4 min read

Announcing tidybayes and ggdist 2.1

Tags: R uncertainty visualization tidybayes ggdist

Tidybayes 2.1 is a minor—but exciting—update to tidybayes. The main changes are:

  1. I have split tidybayes into two packages: tidybayes and ggdist;

  2. All geoms and stats now support automatic orientation detection; and

  3. Lineribbons can now plot step functions.

More details on these changes (and some other minor changes) below.

Tidybayes is now tidybayes + ggdist

tidybayes began as a package focused on munging posteriors from Bayesian models into a format suitable for use with ggplot2. Over time, it grew an additional tree of functionality: a pantheon of geoms and stats designed for creating uncertainty visualizations.

The inclusion of this uncertainty visualization functionality in a package ostensibly focused on munging Bayesian posteriors has become increasingly awkward, especially with the addition of the stat_dist_ family for visualizing analytical distributions and the frequentist uncertainty visualization vignette it enables. So I decided to spin off the geoms and stats from tidybayes into a new package, ggdist, with fewer dependencies and without the word “Bayes” in its name. I hope this brings the slab+interval and lineribbon families of geoms to a larger audience, increasing the spread of modern uncertainty visualization techniques:

For existing tidybayes users, this change should not affect your workflow: you can keep using all the familiar tidybayes geoms and stats directly from tidybayes itself. Currently (and for the foreseeable future), tidybayes will re-export all geoms and stats from ggdist. This is because, besides the fact that I don’t want to break existing code, these functions form a core part of the tidybayes workflow. So you can continue as before and ignore the existence of ggdist if you like! Meanwhile, I hope new folks will find ggdist useful with its slimmer dependencies and a focus just on visualization.

Automatic orientation detection for all geoms and stats

All geoms and stats in tidybayes (well, ggdist) now automatically detect their orientation based on aesthetic mappings, making the h-suffixed geoms obsolete.
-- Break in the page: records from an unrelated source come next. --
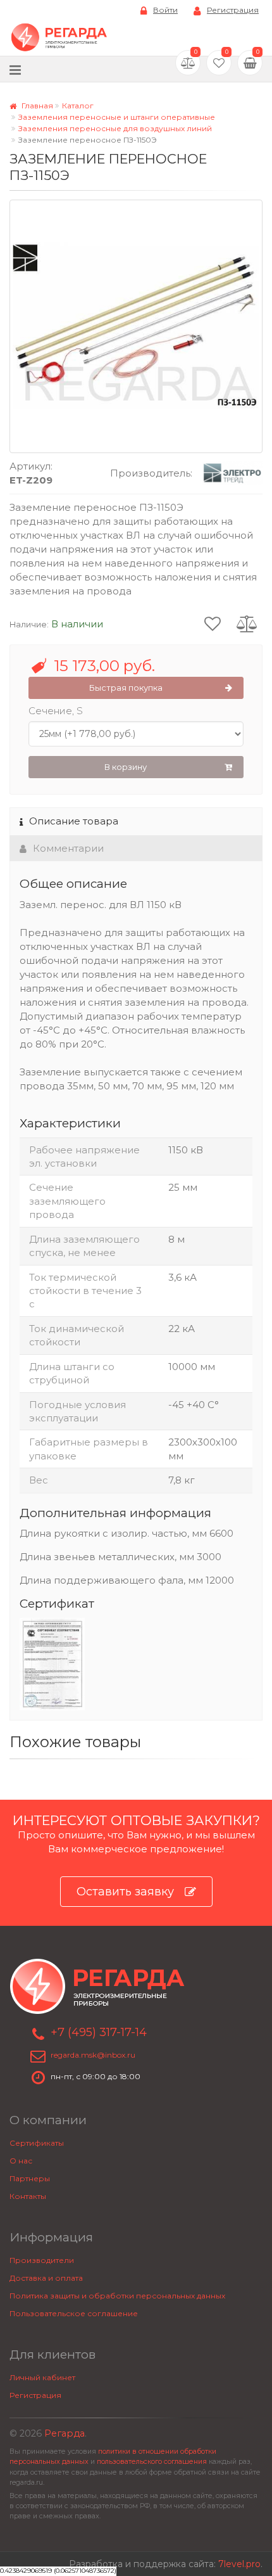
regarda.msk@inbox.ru (93, 2055)
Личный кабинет (42, 2377)
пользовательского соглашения (152, 2461)
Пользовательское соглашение (73, 2313)
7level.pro (239, 2564)
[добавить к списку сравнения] (247, 623)
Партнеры (29, 2178)
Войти (165, 10)
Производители (41, 2260)
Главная (36, 105)
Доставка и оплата (46, 2278)
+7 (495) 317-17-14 (99, 2032)
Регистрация (233, 10)
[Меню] (15, 69)
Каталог (78, 105)
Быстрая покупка (126, 687)
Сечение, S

This change is enabled by the new orientation-detection code in ggplot2 itself, written by the inimitable Thomas Lin Pedersen. You can see automatic orientation detection in action below:

library(ggplot2)
library(ggdist)
library(patchwork)

set.seed(1234)
df = data.frame(var = c("a", "b"), value = rnorm(2000, c(1,3)))
  
horizontal_plot = ggplot(df) +
  stat_halfeye(aes(x = var, y = value)) +
  ggtitle("stat_halfeye(aes(x = var, y = value))") +
  theme_ggdist()

vertical_plot = ggplot(df) +
  stat_halfeye(aes(x = value, y = var)) +
  ggtitle("stat_halfeye(aes(x = value, y = var))") +
  theme_ggdist()

horizontal_plot + vertical_plot

The main implication for existing users is that if you are using horizontally-oriented geoms (like the ever-popular stat_halfeyeh()), you can (in 99% of cases) simply delete that ugly trailing h from the function name and the same plot should be output. If you don’t, it should still work, but you will get a deprecation warning.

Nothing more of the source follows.